One ex-slave "belonged to an old lady who was a widow. This lady was very good to me. Of course most people said it was 'cause her son was my father. But she was just good to all of us. She did keep me in the house with her. She knowed I was her son's child all right. When I married, I still stayed with my mistress 'til she died. My husband stayed with his marster in the day time and would come and stay with me at night.
"When my mistress died I had to be sold. My husband told me to ask his marster to buy me. He didn't want me to belong to him because I would have to work real hard and I hadn't been use to no hard work, but he was so afraid somebody would buy me and carry me somewhere way off, 'til he decided it was best for his marster to buy me. So his marster bought me and give me and my husband to his son. I kept house and washed for his son as long as he was single. When he married his wife changed me from the house and put me in the field and she put one of the slaves her mother give her when she married, in the kitchen. My marster's wife was very mean to all of us. She didn't like me at all. She sold my oldest child to somebody where I couldn't ever see him any more and kept me. She just did that to hurt me. She took my baby child and put her in the house with her to nurse her baby and make fire. And all while she was in the house with her she had to sleep on the floor.

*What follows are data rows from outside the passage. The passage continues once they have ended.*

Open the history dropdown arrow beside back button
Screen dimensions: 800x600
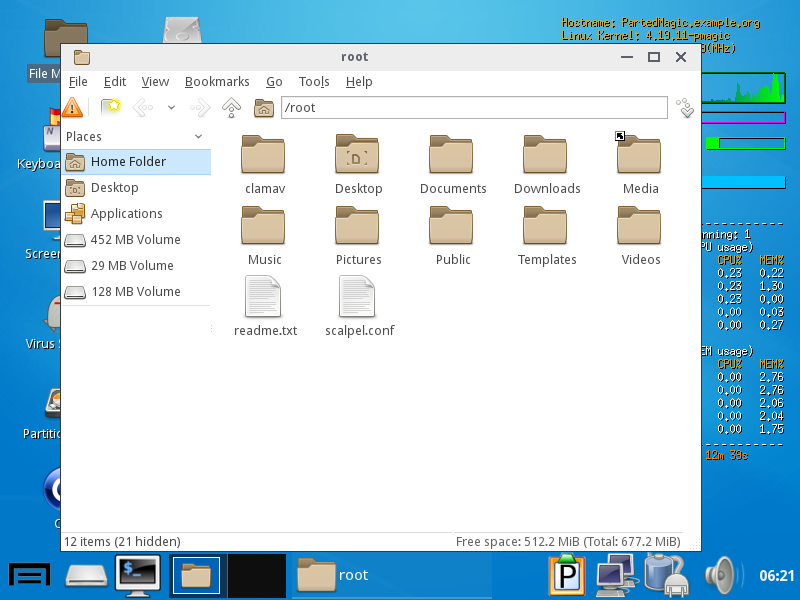click(x=171, y=107)
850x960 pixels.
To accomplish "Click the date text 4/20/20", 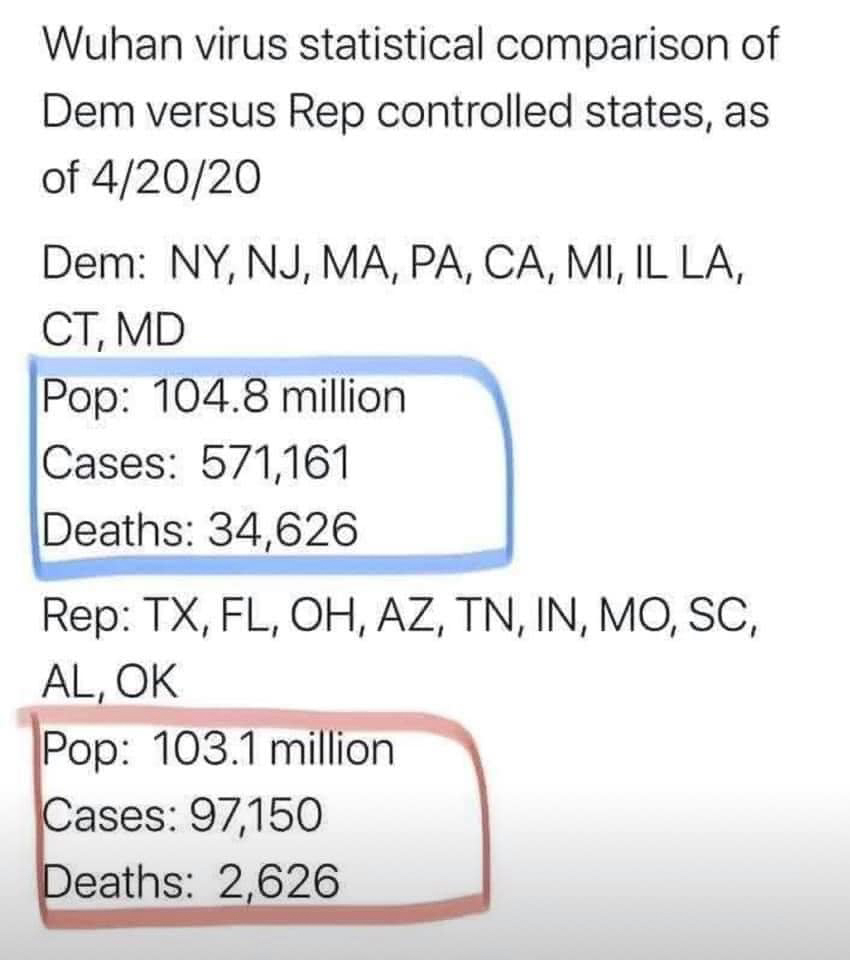I will [176, 178].
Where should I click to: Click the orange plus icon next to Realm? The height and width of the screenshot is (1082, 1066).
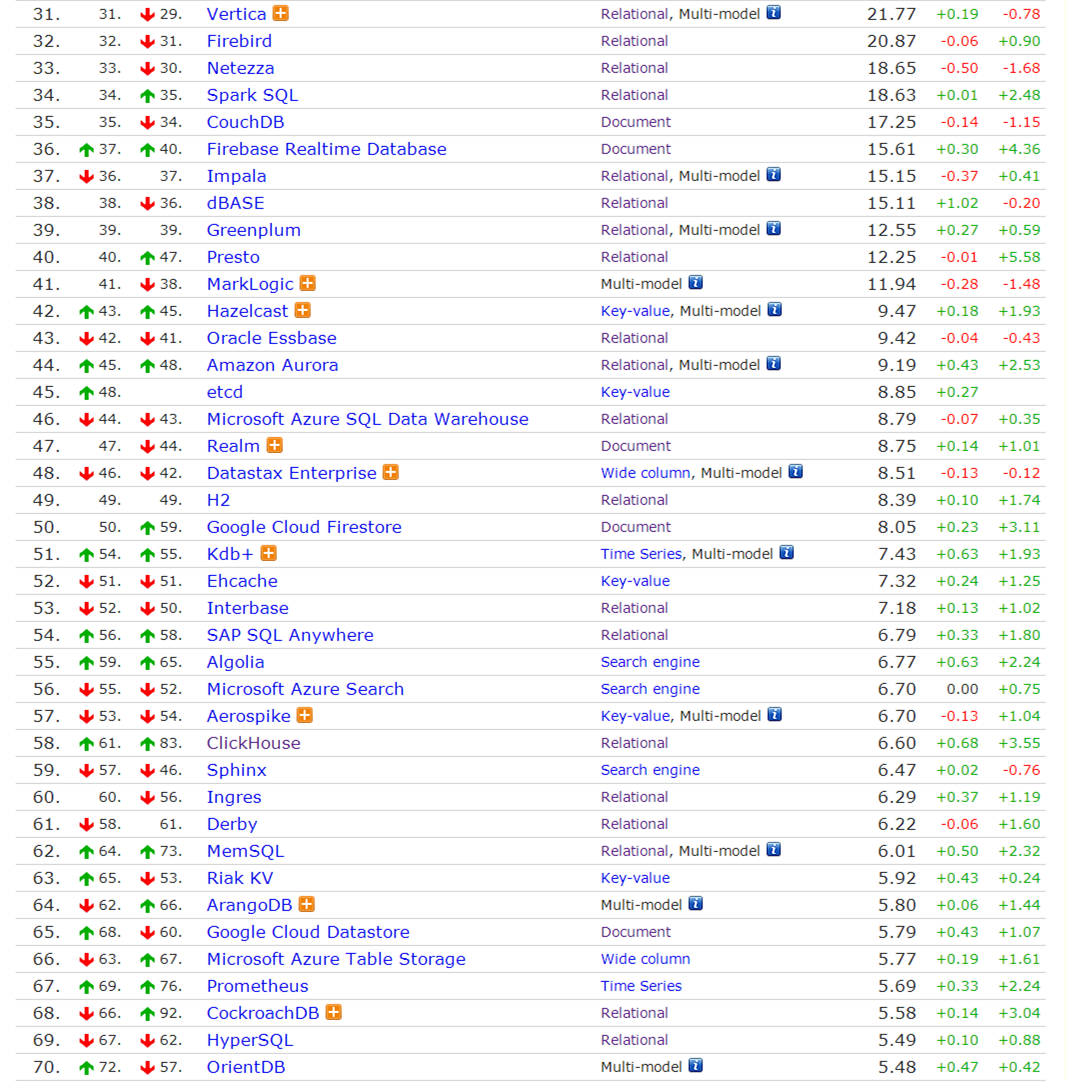pos(275,445)
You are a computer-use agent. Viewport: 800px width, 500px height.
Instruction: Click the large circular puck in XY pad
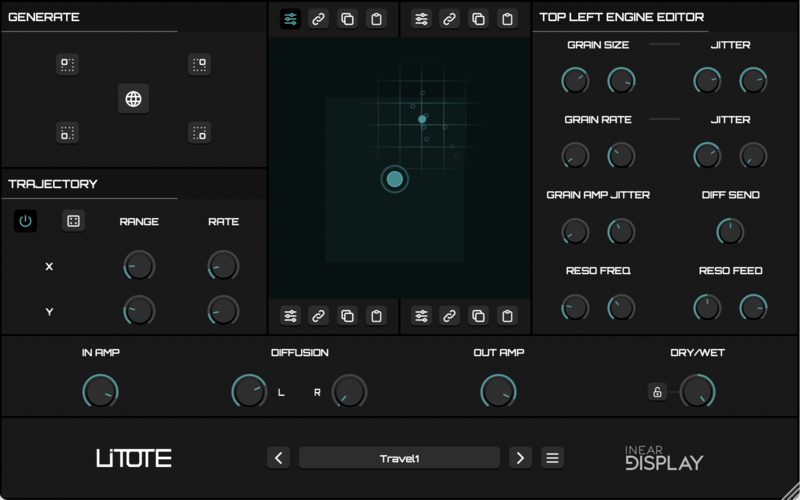point(395,179)
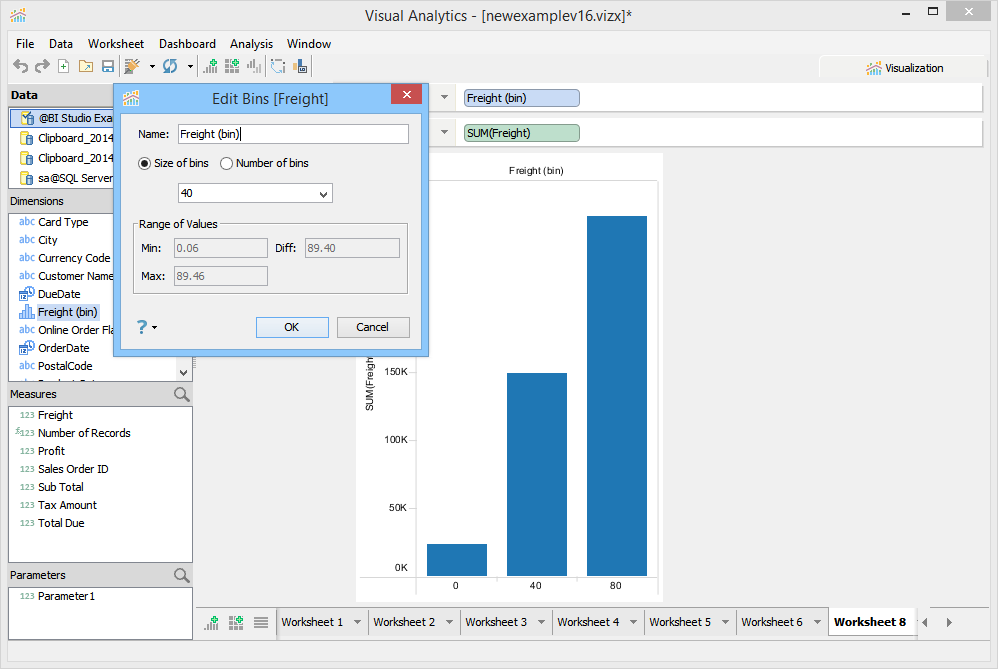Select the Size of bins radio button
This screenshot has height=669, width=998.
tap(144, 164)
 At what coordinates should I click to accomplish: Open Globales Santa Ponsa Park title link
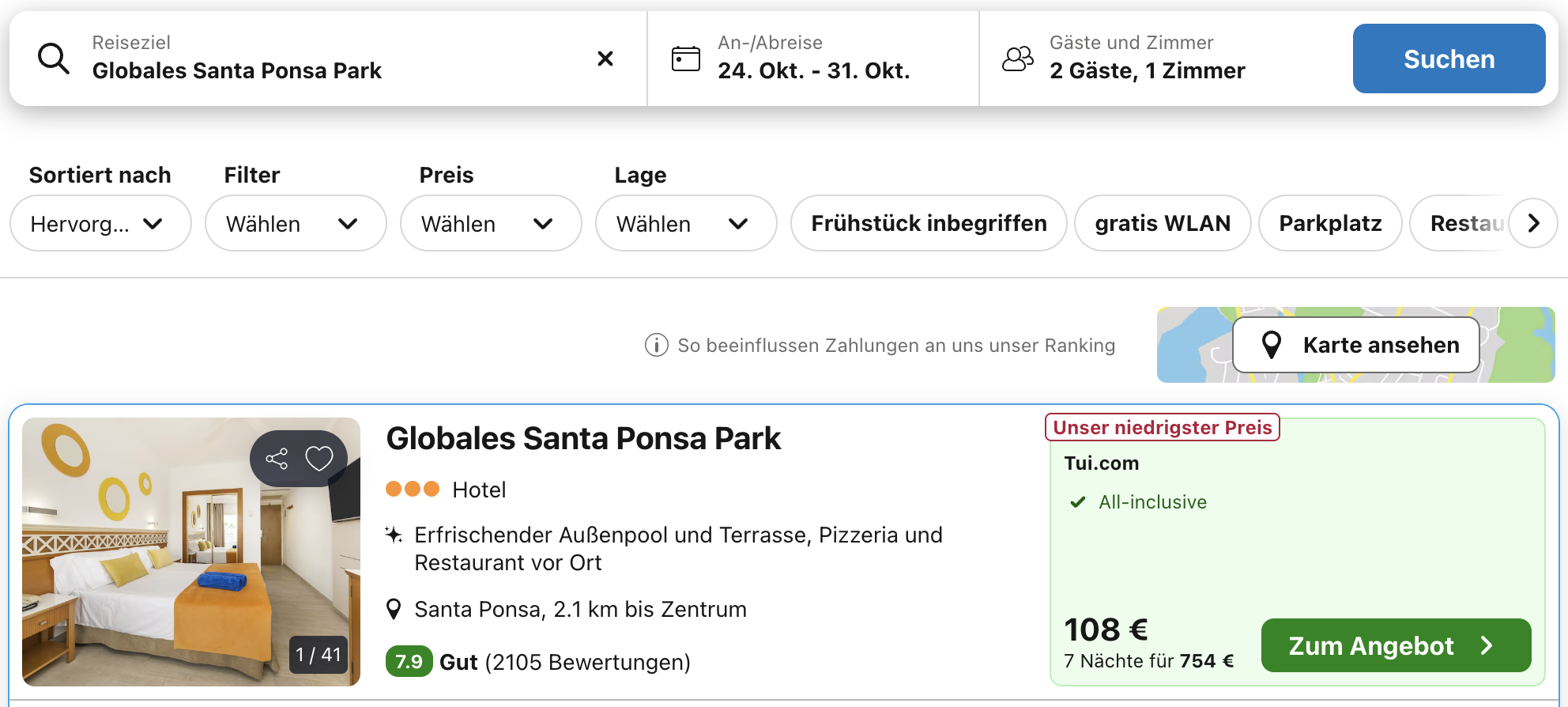pos(583,439)
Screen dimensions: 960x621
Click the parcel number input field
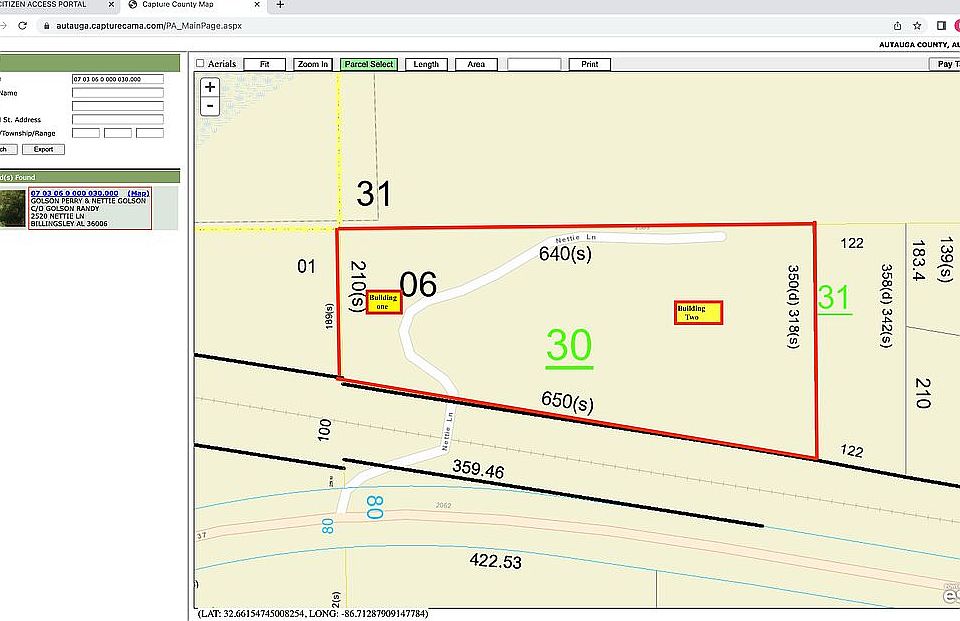117,79
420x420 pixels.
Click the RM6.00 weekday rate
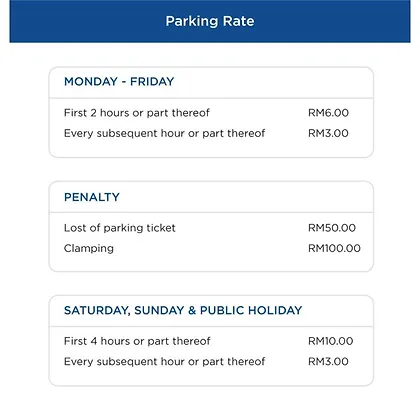[x=328, y=113]
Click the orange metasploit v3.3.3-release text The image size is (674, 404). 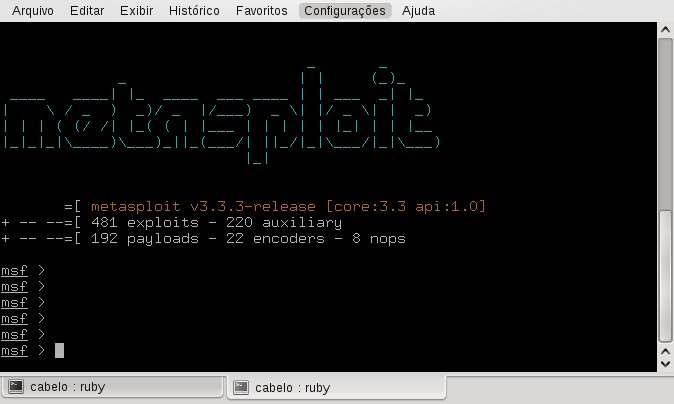tap(294, 206)
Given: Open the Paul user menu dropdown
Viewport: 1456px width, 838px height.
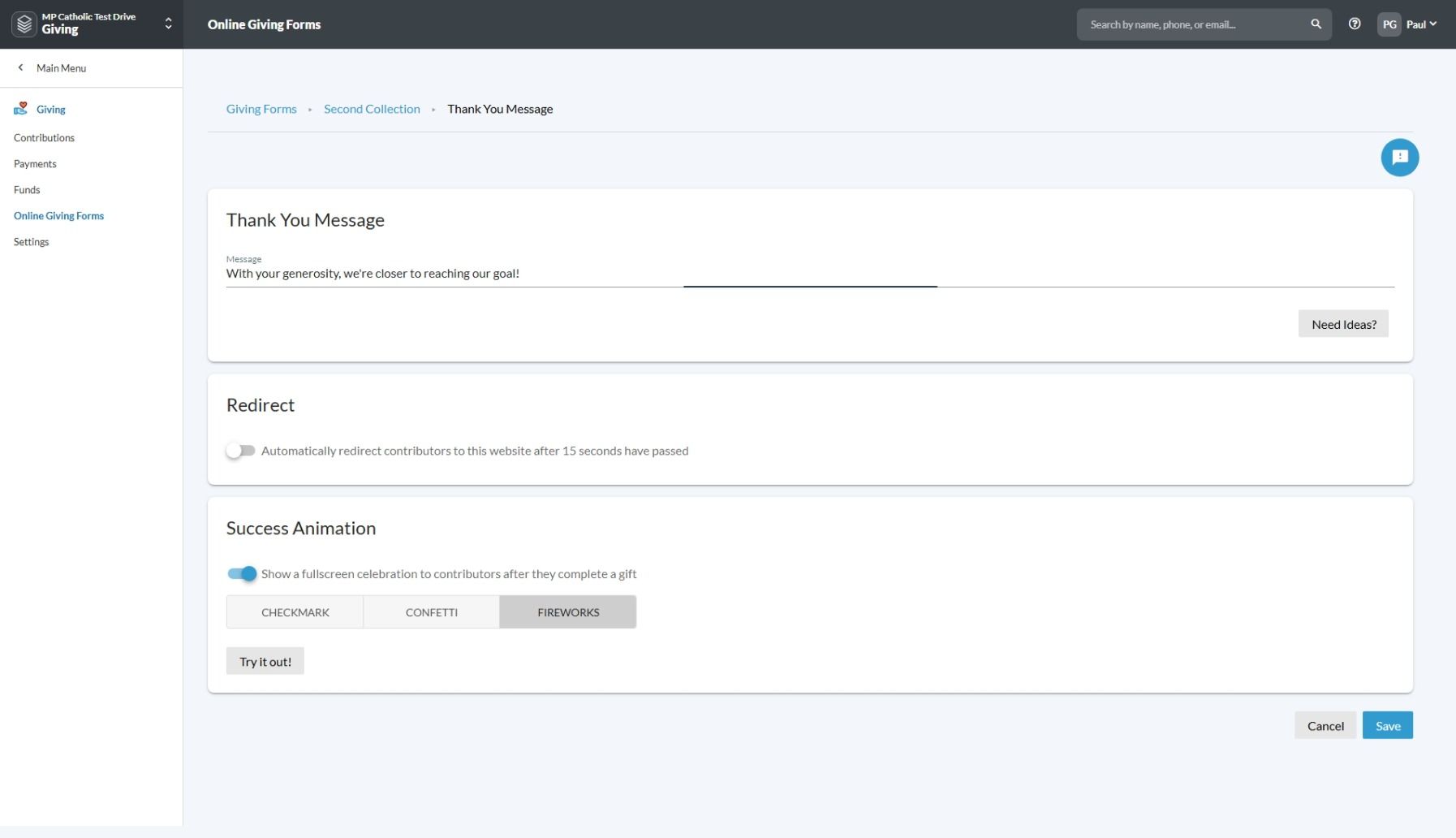Looking at the screenshot, I should 1421,24.
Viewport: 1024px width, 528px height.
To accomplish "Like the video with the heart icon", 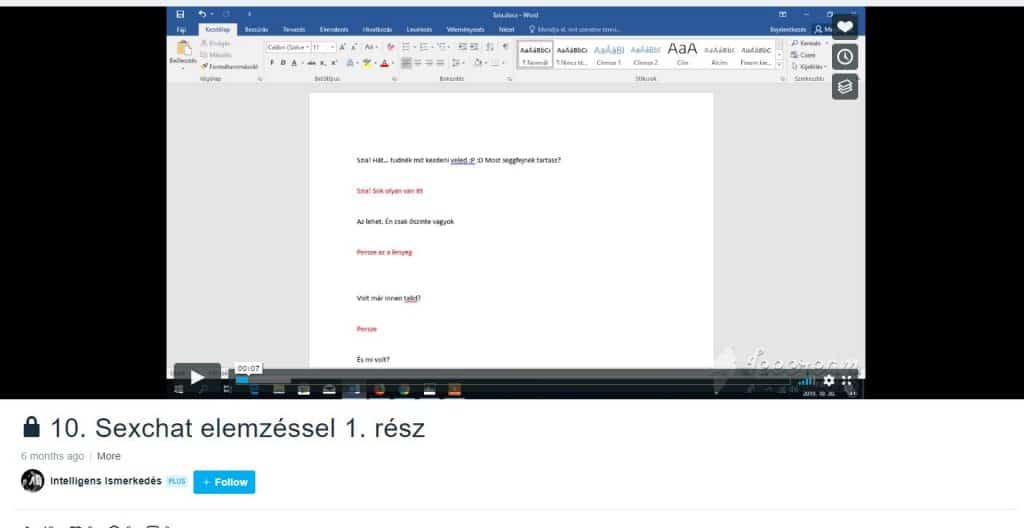I will (845, 27).
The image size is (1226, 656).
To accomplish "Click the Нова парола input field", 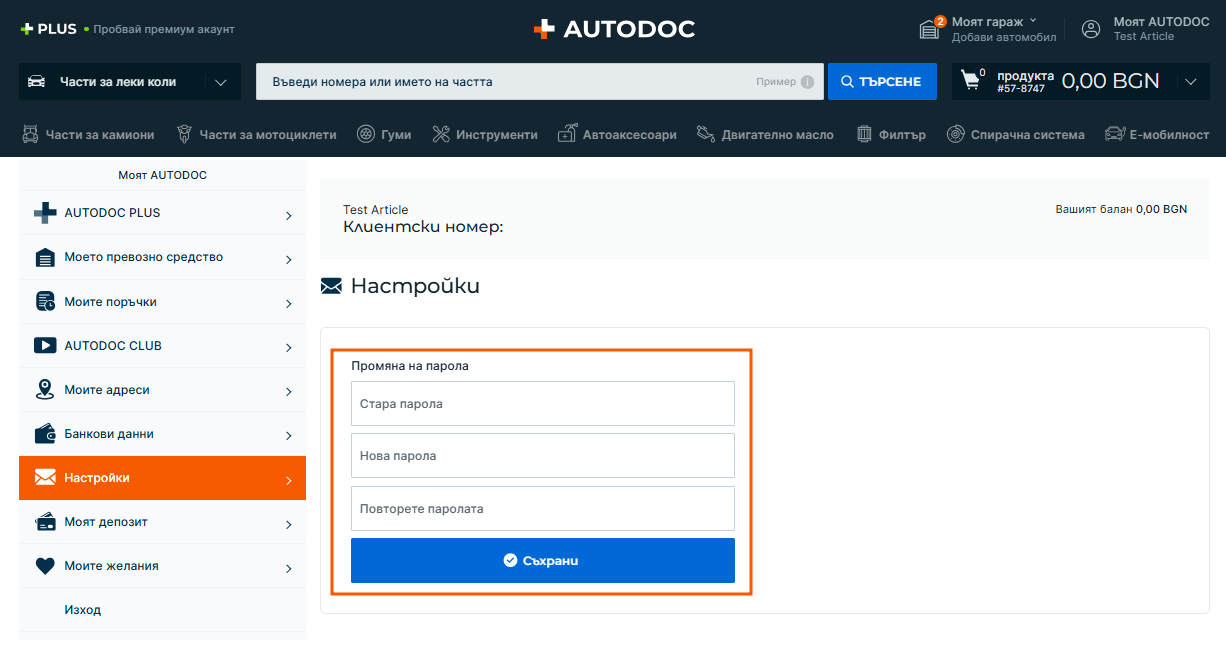I will tap(542, 456).
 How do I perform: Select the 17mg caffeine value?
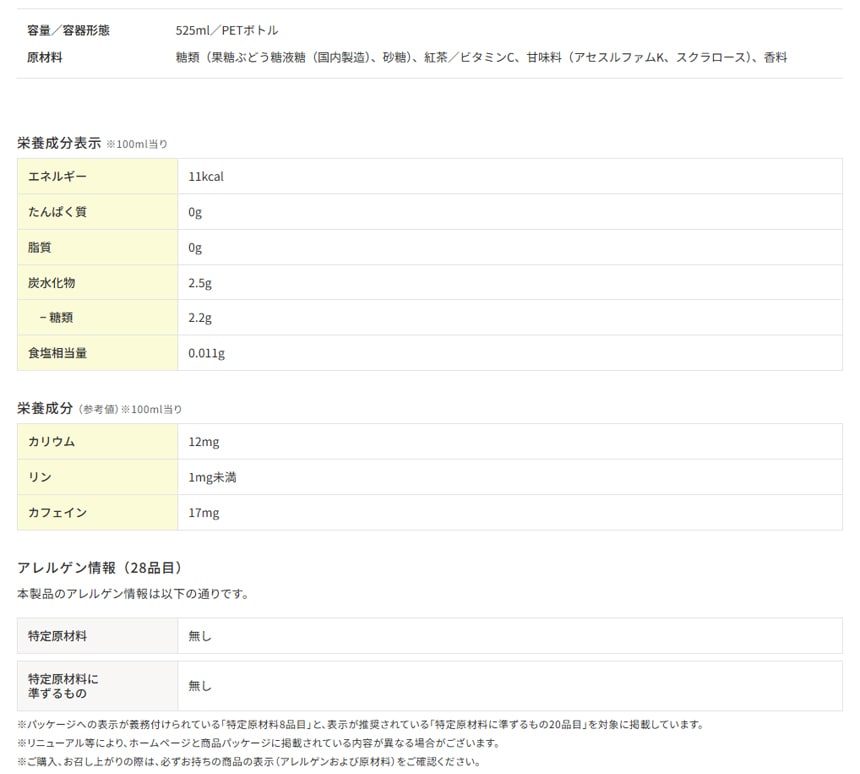pyautogui.click(x=203, y=513)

"Whenever she got mad with us she would take the cow hide, that's what she whipped us with, and whip us 'til the blood ran down. Her house was high off the ground and one night the calf went under the house and made water. The next morning she saw it, so she took two of my sister-in-law's chillun and carried 'em in the kitchen and tied 'em. She did this while her husband was gone. You see if he had been there he wouldn't have let her done that. She took herself a chair and sit down and made one of the slaves she brought there with her whip those chillun so 'til all of the slaves on the place was cryin'. One of the slaves run all the way where our marster was and got him. He come back as quick as he could and tried to make her open the door, but she wouldn't do it so he had to break the door in to make her stop whippin' them chillun. The chillun couldn't even cry when he got there. And when he asked her what she was whippin' them for she told him that they had went under the house and made that water. My master had two of the men to take 'em over to our house, but they was small and neither one ever got over that whippin'. One died two days later and the other one died about a month afterwards. Everybody hated her after that.
"Just before freedom declared, my husband took very sick and she took her husband and come to my house to make him get up. I told her that he was not able to work, but my husband was so scared they would beat me to death 'til he begged me to hush. I expect marster would have if he hadn't been scared of his father. You see his father give me to him. He told me if the legislature set in his behalf he would make me know a nigger's place. You know it was near freedom. I told him if he made my husband get out of bed as sick as he was and go to work, I would tell his father if he killed me afterwards. And that's one time I was goin' to fight with 'em. I never was scared of none of 'em, so I told 'em if they touched my husband they wouldn't touch nothin' else. They wouldn't give us nothin' to eat that whole day.